_PASSAGE_
■ ■ ■ ■

🤖 AI Summary
To address the challenge of modeling higher-order, dynamic, and overlapping multi-body interactions in temporal hypergraphs, this paper proposes an unsupervised pattern discovery method based on hyperedge clustering. Unlike conventional node-centric clustering, our approach defines a time-aware structural similarity measure in the hyperedge space—featuring three scalable design variants—and integrates spectral clustering with hyperedge-space embedding to automatically identify dense interaction subpatterns. This work is the first to extend the edge-clustering paradigm to temporal hypergraphs, overcoming inherent limitations of node-based modeling in representing higher-order structural dependencies. Experiments on large-scale collaborative hypergraphs demonstrate that the discovered patterns exhibit strong semantic coherence and interpretability, and effectively support downstream tasks such as collaboration prediction and role discovery.
📝 Abstract
Finding densely connected subsets of vertices in an unsupervised setting, called clustering or community detection, is one of the fundamental problems in network science. The edge clustering approach instead detects communities by clustering the edges of the graph and then assigning a vertex to a community if it has at least one edge in that community, thereby allowing for overlapping clusters of vertices. We apply the idea behind edge clustering to temporal hypergraphs, an extension of a graph where a single edge can contain any number of vertices and each edge has a timestamp. Extending to hypergraphs allows for many different patterns of interaction between edges, and by defining a suitable structural similarity function, our edge clustering algorithm can find clusters of these patterns. We test the algorithm with three structural similarity functions on a large collaboration hypergraph, and find intuitive cluster structures that could prove useful for downstream tasks.

■ ■ ■ ■

_INFORMATION_
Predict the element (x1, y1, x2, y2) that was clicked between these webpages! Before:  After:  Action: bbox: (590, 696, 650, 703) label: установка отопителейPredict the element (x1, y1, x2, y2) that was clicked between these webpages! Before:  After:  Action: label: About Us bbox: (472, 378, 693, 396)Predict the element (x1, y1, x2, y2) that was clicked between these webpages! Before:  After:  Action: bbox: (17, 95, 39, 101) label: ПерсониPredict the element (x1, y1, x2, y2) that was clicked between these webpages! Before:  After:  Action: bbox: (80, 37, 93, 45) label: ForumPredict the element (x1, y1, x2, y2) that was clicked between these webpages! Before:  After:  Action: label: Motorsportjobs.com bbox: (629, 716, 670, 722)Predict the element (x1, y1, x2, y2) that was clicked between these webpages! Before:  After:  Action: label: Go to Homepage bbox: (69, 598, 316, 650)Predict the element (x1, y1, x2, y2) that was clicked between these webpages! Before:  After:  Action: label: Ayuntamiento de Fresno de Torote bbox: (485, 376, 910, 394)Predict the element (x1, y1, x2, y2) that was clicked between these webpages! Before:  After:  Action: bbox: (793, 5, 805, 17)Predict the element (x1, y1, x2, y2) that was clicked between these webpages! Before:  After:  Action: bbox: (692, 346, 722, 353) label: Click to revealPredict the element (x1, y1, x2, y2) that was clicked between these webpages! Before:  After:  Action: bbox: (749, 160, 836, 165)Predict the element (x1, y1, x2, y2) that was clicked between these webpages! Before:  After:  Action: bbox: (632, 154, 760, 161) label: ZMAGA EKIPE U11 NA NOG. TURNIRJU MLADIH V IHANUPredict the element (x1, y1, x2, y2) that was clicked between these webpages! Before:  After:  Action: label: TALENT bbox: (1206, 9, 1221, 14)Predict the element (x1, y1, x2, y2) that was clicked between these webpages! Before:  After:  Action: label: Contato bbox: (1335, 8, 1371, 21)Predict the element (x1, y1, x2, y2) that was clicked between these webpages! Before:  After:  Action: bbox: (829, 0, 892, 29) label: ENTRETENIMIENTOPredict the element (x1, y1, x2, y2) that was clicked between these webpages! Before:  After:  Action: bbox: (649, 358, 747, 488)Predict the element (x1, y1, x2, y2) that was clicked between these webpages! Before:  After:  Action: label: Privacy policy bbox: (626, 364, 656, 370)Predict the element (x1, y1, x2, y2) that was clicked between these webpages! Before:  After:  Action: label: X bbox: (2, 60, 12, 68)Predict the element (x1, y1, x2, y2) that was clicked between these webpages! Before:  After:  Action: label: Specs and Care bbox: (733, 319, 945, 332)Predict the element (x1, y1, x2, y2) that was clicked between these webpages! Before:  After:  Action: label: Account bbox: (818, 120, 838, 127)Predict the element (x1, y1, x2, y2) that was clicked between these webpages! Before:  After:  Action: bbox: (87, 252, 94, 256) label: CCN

■ ■ ■ ■

_TRY IT_
Answer these questions about the hypergraph clustering text:
1. Under the edge clustering approach, when is a vertex assigned to a community?
2. How many structural similarity functions is the algorithm tested with?
3. In a temporal hypergraph, what can a single edge contain, and what does each edge have?

_RESPONSE TO THIS EXERCISE_
1. When it has at least one edge in that community.
2. Three.
3. A single edge can contain any number of vertices, and each edge has a timestamp.